Some specific notes for using the Tessellator in .renderWorldBlock

  1. Generally you shouldn't use .startDrawingQuads() or .draw() because the caller does this for you.
  2. There are a couple of things to set up on the Tessellator first - in particular the brightness and the colour.  For example:
       Tessellator tessellator = Tessellator.instance;
       int lightValue = block.getMixedBrightnessForBlock(world, x, y, z);
       tessellator.setColorOpaque_F(1.0F, 1.0F, 1.0F);
     The calculations for "Ambient Occlusion" (if enabled) are significantly more complicated but are probably overkill for most custom blocks rendered using the Tessellator.  The vanilla code doesn't bother with them for non-standard blocks.   See here for more information on lighting.
  3. Some useful examples of how to use the Tessellator properly are in .drawCrossedSquares() and .renderBlockTorch()

Using the Tessellator for other shapes

Although mostly used for Quads, the Tessellator is also suitable for drawing other shapes as well - see the list of suitable drawMode settings below, taken from GL11.class.  The vanilla code uses several of these including GL_LINES, GL_LINE_STRIP, GL_TRIANGLE_STRIP, GL_TRIANGLE_FAN.  They are used in the same way as for Quads - i.e. .startDrawing(drawMode), setting appropriate flags, adding the appropriate number of vertices, then calling draw().

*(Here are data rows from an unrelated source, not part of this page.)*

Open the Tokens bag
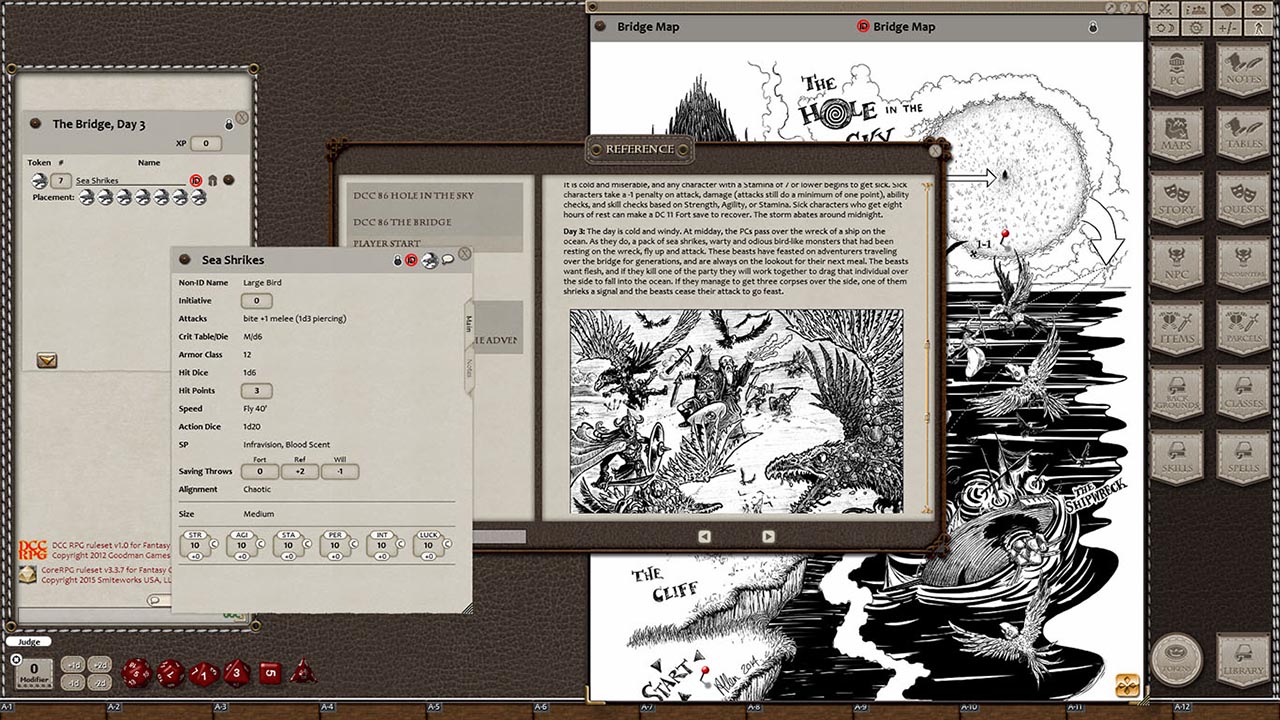 (x=1180, y=660)
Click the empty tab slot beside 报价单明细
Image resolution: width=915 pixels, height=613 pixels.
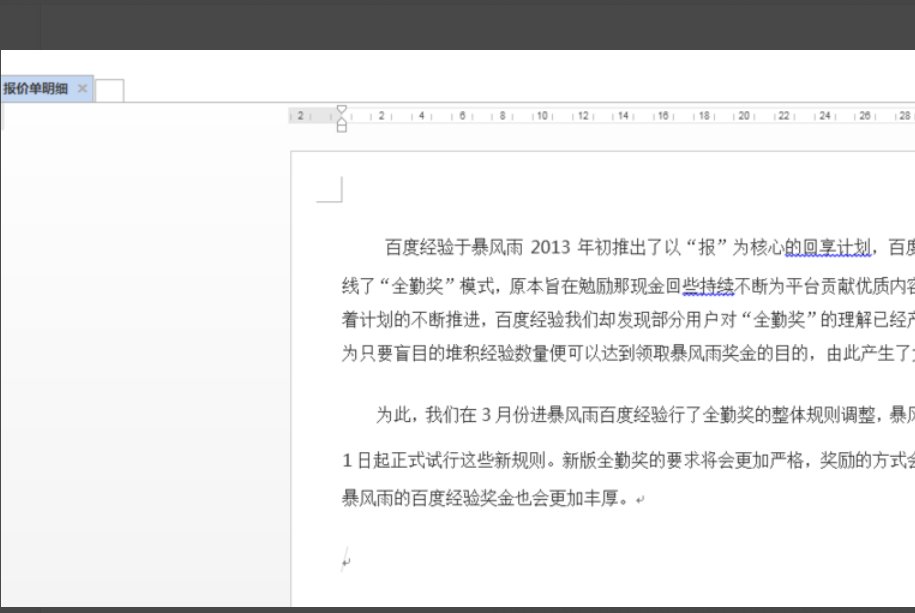pos(110,89)
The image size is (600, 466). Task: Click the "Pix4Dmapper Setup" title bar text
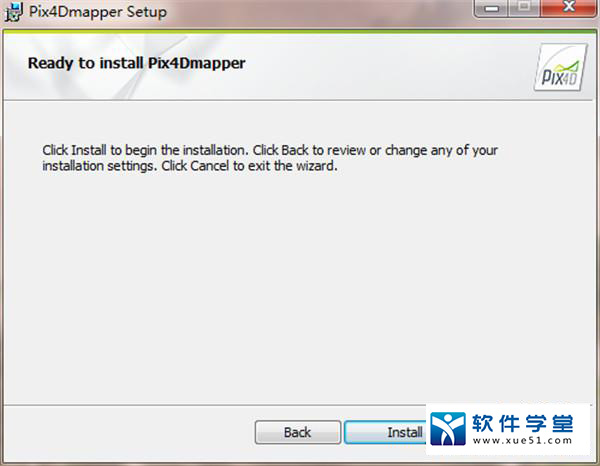pyautogui.click(x=98, y=12)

public static final int GL_POINTS = 0;
public static final int GL_LINES = 1;
public static final int GL_LINE_LOOP = 2;
public static final int GL_LINE_STRIP = 3;
public static final int GL_TRIANGLES = 4;
public static final int GL_TRIANGLE_STRIP = 5;
public static final int GL_TRIANGLE_FAN = 6;
public static final int GL_QUADS = 7;
public static final int GL_QUAD_STRIP = 8;
public static final int GL_POLYGON = 9;

A final note

If you're planning to use the Tessellator for anything other than simple shapes, I recommend that you don't!  Use Techne instead, it's much easier.